A River of Ice

August 22, 2007

Rain fell on the tent, but I didn't care. I was warm and dry in my sleeping bag and we were not going anywhere until the rain stopped. Or until we annoyed each other so much that walking in the rain was preferable. Fortunately, the rain slackened around 11 am and we dropped our card game mid play to make a dash down the Scud. It was with no regret that we left the camp below Dokdaon and moved over to the food cache. Beginning the hike out brought a new flavor to the trip, one that I was looking forward to. The cache, however, was still full of food and our packs were the heaviest of the trip once we transfered all of the food inside it into our packs. Conditions on the Scud were favorable to making progress, even if the packs slowed our pace considerably.

Traveling on a glacier that is well filled with snow is quite a joy: No crevasses means that you take a straight line, moving efficiently and rapidly. A glacier that is completely bare ice is almost as good: You end run crevasses, which are open and obvious. Though slightly slower, the footing is better and there are no worries about falling in. Things become tricky when the snow still covers the crevasses, but only thin enough to allow you the privilege of falling in. Then the stress level, at least for the person in front, ramps up and no one is particularly happy. Looking down the Scud, it was clear we'd have to make the transition somewhere, but that it would probably be a short one.

Travel on a glacier, like in the desert, can be deceiving. Distances appear much shorter than they actually are, and after an hour of walking down the glacier, all of our familiar landmarks seemed to be within reach of our hands: It didn't seem like we had gone anywhere despite my legs and back and shoulders telling me otherwise. The Doormouse looked like a short jaunt.

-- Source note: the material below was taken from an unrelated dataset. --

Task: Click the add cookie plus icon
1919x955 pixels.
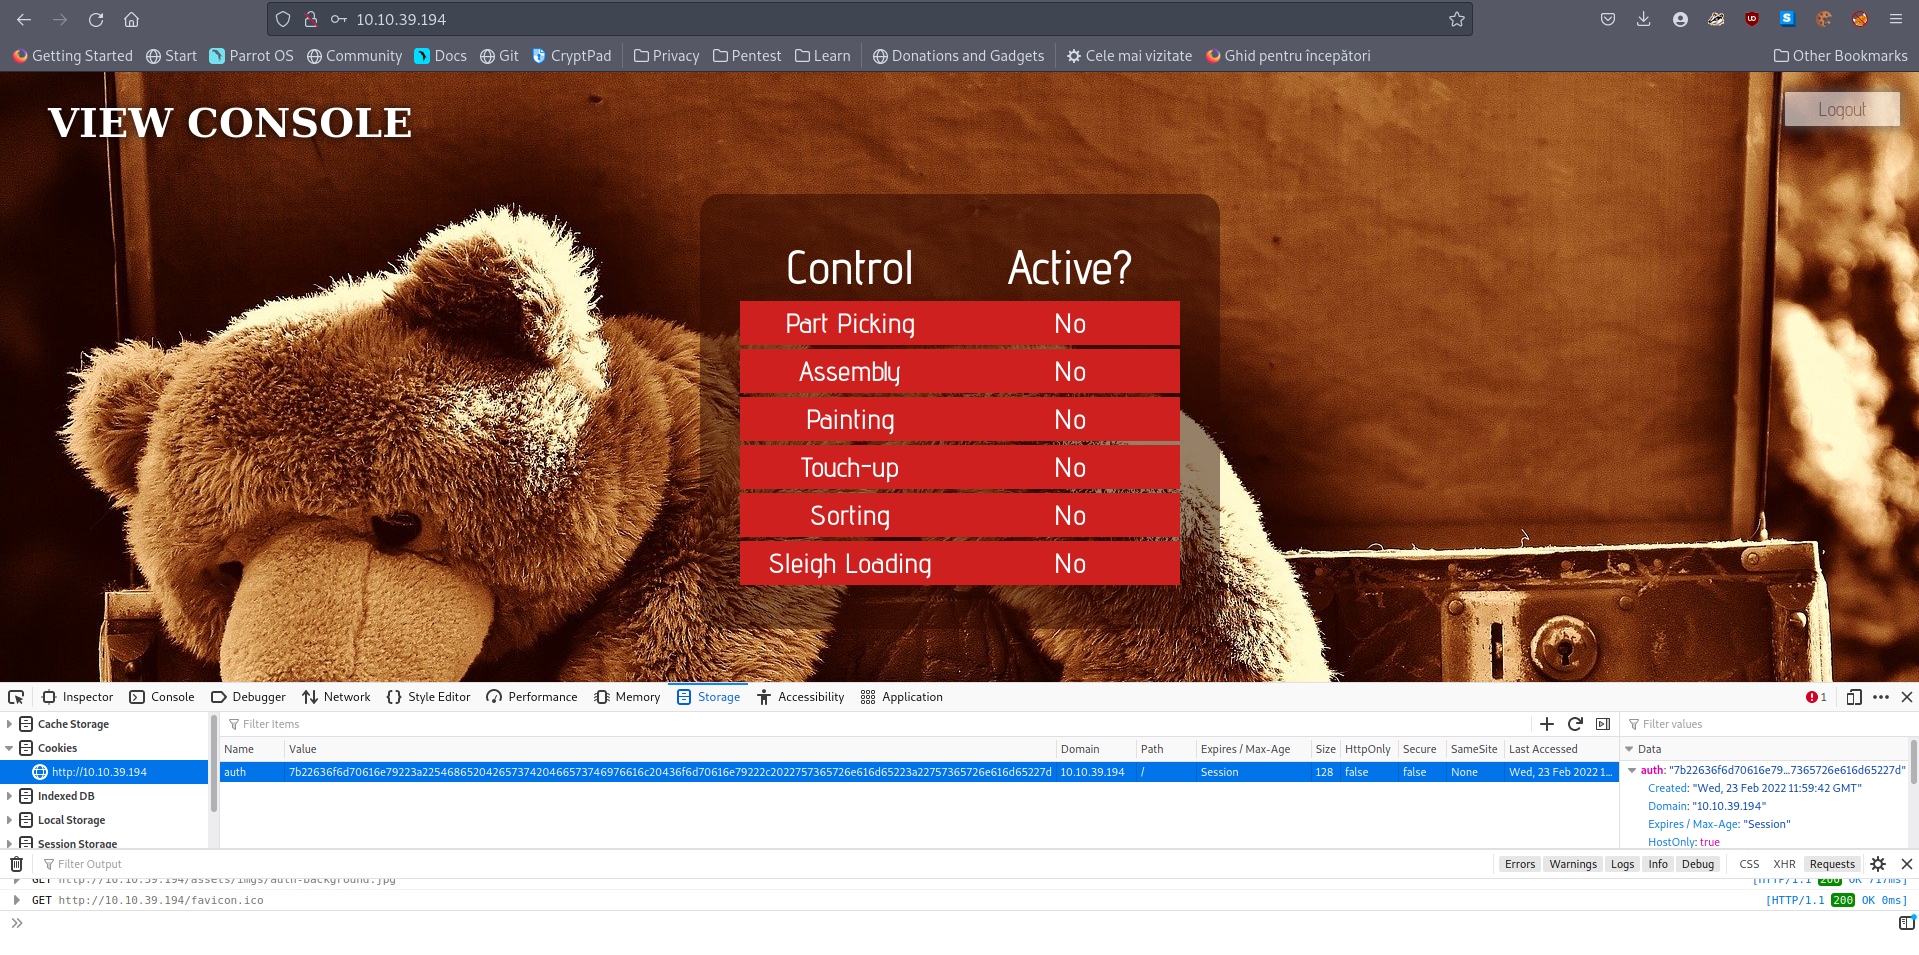Action: (1547, 724)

Dokdaon seemed even closer.

As we descended, the snow became thinner and patches of bare, blue ice more and more frequent. We began to treat snow we caution, and took to avoiding it altogether, fearing a fall that we could not arrest. Bob, being the lightest, was up in front while I, being the heaviest, was in the back. Mike, with his broken arm, was in the middle helping Bob route find through the snow patches, jumping from one stretch of bare ice to another.

We passed the edge of Dumper Ridge, along with the outflow of one of the many glaciers spilling off of White Rabbit. Though we had failed to summit along the west ridge (left skyline of the below photo), the route seemed even more impressive from this vantage and I was proud at having come so close to the summit, gone so far, surmounted so many obstacles.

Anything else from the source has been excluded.